# Dell XPS 17 Xorg configuration

## Andrey_

I have the notebook indicated in the subject, and I've a problem with mi X server.

Substantially, it doesn't run.

Here is my lspci:

 *Quote:*   

> 00:00.0 Host bridge: Intel Corporation Device 0104 (rev 09)
> 
> 00:01.0 PCI bridge: Intel Corporation Device 0101 (rev 09)
> 
> 00:02.0 VGA compatible controller: Intel Corporation Device 0126 (rev 09)
> ...

 

and my Xorg.0.log:

 *Quote:*   

> [   503.772]
> 
> X.Org X Server 1.10.4
> 
> Release Date: 2011-08-19
> ...

 

uname -r:

 *Quote:*   

> 3.0.6-gentoo

 

I know that my notebook has two video cards (integrated intel and nvidia), but I don't know how make them work.

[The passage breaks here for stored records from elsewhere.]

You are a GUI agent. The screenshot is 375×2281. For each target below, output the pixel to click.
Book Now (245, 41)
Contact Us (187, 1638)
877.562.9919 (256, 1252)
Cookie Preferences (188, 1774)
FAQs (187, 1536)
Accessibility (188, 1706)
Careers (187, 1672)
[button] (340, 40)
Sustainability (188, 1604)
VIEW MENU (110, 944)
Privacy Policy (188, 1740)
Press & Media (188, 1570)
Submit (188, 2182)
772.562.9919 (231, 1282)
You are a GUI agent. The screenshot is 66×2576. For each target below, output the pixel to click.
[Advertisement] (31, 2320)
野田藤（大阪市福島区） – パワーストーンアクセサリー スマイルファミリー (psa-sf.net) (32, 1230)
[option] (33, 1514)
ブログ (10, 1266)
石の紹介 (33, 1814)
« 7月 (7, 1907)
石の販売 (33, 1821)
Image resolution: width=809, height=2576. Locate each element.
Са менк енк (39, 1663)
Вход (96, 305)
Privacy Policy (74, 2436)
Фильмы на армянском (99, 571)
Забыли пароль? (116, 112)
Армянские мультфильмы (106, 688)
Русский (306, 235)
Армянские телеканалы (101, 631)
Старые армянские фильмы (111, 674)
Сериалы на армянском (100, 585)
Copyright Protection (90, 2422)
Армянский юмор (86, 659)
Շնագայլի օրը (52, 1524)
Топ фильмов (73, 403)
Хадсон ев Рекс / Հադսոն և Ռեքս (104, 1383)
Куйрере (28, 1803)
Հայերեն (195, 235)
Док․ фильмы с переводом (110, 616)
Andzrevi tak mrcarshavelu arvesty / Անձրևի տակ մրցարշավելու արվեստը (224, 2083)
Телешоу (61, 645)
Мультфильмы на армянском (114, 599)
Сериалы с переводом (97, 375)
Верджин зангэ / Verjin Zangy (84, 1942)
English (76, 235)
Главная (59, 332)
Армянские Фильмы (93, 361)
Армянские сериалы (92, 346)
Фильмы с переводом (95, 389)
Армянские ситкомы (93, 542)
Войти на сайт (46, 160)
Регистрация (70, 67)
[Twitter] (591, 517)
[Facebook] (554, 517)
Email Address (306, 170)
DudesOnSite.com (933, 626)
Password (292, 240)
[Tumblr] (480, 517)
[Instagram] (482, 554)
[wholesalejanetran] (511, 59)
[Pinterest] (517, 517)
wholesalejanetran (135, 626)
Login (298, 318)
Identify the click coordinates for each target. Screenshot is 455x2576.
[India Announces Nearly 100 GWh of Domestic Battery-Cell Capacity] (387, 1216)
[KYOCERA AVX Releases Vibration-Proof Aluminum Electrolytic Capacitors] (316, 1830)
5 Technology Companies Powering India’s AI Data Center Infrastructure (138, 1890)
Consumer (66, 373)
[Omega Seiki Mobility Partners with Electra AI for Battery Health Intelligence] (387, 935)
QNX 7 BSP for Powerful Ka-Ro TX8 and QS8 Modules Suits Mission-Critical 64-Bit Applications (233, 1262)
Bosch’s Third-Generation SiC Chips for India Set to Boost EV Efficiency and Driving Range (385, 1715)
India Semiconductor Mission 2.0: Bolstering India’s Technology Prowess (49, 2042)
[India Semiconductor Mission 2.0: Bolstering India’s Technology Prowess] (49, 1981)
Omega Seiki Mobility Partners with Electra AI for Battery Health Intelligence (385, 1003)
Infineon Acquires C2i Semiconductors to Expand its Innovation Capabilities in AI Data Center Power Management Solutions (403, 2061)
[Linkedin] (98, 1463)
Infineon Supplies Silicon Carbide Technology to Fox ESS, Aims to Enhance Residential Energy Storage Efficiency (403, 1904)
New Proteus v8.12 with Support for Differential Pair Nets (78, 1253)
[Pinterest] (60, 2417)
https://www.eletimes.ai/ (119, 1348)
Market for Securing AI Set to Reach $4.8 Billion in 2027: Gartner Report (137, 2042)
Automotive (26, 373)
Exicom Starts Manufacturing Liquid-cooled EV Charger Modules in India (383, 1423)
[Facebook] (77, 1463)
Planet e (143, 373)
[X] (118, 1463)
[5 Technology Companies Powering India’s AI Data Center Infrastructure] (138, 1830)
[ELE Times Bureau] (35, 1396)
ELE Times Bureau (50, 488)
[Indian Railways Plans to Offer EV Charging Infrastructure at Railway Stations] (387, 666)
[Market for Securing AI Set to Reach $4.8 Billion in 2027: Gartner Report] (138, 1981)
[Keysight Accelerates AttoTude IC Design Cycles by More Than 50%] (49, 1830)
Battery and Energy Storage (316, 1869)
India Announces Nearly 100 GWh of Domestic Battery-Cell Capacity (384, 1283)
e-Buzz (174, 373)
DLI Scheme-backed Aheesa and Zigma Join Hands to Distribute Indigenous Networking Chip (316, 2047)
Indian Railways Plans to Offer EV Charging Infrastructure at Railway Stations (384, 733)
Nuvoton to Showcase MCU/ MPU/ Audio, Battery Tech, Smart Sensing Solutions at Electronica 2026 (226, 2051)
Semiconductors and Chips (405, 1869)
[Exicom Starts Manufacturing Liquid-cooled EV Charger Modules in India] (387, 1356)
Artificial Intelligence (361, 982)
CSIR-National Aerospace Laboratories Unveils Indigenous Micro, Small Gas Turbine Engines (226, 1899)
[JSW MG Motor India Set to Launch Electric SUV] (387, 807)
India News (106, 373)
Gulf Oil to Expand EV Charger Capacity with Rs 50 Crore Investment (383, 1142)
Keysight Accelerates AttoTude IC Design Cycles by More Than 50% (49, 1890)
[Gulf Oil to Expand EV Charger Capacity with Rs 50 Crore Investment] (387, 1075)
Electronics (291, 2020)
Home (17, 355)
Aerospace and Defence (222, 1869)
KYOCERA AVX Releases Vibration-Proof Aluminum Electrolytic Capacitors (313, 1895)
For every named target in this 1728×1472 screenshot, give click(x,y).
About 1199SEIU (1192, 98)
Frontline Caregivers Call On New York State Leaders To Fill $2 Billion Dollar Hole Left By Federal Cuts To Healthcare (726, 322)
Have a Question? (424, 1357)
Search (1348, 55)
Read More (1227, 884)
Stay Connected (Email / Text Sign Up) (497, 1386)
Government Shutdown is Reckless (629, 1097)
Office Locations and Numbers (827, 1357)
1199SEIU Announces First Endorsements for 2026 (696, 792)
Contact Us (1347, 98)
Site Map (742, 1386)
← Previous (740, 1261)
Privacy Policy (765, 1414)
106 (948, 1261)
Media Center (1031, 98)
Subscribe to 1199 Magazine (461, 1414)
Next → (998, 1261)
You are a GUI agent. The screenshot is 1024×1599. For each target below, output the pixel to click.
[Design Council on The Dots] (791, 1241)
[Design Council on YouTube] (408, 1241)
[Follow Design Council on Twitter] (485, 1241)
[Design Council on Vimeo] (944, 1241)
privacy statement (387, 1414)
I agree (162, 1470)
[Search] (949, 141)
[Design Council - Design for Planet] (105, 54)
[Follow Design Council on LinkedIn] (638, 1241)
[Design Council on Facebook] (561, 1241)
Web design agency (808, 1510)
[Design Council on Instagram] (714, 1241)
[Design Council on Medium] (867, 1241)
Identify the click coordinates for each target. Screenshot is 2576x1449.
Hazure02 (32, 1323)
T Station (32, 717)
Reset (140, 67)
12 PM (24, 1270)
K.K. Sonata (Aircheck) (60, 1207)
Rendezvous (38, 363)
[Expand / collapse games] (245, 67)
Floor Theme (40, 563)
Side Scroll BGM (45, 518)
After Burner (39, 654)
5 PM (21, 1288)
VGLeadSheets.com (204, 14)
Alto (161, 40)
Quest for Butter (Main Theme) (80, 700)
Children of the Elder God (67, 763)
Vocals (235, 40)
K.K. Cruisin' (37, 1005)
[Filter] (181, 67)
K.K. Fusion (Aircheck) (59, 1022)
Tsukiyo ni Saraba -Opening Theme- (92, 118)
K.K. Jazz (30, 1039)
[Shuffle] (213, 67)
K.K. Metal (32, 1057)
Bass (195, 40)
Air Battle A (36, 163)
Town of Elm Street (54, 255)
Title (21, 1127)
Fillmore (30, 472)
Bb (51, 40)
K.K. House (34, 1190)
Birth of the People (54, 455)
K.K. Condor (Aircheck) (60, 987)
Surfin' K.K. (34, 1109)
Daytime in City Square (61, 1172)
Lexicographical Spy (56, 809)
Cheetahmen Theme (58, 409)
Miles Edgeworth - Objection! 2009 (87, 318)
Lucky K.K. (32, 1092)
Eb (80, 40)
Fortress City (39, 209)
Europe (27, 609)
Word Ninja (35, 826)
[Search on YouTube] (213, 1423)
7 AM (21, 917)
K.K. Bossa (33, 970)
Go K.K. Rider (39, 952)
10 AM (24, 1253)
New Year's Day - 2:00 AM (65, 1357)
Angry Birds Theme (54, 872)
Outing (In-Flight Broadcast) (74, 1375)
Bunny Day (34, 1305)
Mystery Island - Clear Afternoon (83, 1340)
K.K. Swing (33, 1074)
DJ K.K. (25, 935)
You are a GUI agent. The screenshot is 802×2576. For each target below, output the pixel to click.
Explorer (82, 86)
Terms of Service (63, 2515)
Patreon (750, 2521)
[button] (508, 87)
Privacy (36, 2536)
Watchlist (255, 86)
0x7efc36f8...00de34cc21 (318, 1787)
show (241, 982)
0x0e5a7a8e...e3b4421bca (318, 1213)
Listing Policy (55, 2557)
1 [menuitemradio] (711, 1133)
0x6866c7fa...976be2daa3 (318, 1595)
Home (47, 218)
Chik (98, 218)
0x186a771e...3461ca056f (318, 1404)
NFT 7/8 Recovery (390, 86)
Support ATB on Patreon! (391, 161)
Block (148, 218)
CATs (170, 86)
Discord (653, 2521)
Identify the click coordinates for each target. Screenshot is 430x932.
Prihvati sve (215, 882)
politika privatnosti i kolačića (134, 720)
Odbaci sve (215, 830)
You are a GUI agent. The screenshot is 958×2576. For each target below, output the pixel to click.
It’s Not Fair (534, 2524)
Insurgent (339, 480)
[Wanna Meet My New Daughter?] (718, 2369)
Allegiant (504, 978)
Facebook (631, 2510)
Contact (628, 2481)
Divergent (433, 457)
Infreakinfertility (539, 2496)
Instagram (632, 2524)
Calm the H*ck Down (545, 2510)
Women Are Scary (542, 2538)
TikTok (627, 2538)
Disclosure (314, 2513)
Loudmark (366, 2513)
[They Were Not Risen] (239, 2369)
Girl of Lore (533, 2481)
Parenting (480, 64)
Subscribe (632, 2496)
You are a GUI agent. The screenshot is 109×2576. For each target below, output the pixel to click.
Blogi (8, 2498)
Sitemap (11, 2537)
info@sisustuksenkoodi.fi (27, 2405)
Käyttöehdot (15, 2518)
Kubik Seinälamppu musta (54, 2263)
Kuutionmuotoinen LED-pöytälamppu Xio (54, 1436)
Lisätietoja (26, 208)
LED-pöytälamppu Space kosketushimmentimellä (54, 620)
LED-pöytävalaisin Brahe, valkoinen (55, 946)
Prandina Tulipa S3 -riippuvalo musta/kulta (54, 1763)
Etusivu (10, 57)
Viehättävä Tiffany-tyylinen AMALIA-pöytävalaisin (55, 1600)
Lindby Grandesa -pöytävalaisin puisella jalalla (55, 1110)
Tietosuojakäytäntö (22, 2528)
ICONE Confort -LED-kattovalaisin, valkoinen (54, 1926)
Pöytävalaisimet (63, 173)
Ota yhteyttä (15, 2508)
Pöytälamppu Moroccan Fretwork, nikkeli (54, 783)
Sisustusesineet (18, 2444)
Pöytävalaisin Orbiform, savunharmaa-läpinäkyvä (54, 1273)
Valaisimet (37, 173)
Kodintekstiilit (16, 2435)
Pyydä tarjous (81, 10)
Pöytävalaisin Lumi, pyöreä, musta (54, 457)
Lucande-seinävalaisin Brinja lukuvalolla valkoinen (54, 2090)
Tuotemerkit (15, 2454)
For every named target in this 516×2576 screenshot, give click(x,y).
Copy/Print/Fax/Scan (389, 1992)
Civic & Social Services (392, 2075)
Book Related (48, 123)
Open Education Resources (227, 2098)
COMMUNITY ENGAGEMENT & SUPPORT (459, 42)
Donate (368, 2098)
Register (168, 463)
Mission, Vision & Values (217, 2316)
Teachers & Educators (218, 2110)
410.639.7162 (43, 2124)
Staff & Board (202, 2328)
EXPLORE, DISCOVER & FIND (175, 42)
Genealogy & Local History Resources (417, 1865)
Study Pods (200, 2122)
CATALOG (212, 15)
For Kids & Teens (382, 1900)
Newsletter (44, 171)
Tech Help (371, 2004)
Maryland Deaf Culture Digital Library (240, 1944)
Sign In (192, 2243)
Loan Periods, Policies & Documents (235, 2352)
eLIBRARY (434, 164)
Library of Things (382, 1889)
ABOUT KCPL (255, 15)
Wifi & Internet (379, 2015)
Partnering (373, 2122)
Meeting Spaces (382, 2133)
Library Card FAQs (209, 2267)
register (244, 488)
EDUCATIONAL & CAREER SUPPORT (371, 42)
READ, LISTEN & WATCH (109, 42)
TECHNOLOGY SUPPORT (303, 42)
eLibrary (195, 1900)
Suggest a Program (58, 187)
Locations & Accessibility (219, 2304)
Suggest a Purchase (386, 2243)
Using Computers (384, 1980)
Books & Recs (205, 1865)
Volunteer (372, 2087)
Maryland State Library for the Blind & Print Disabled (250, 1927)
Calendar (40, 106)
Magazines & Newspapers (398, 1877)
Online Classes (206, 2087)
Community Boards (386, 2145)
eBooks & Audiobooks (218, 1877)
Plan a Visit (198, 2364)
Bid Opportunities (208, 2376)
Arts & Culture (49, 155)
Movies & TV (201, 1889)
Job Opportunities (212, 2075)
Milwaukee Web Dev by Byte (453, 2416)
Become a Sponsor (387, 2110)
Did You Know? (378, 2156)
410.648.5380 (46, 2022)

I tried various methods, such as the nvidia-drivers emerged from portage, the intel drivers (xf86-video-intel), this drivers directly from nVidia site: http://www.nvidia.it/object/linux-display-amd64-285.05.09-driver-it.html (The last xorg log refers to this drivers). I have a 64 bit system.

I tried to follow this guide too, but with no result: http://en.gentoo-wiki.com/wiki/X.Org/nVidia_Optimus

I always obain the same error:

 *Quote:*   

> [   504.858] (EE) No devices detected.
> 
> [   504.858]
> 
> Fatal server error:
> ...

 

Can anyone help me please? Thanks in advance.

----------

## gentoo_dude

from a terminal as root run X -configure.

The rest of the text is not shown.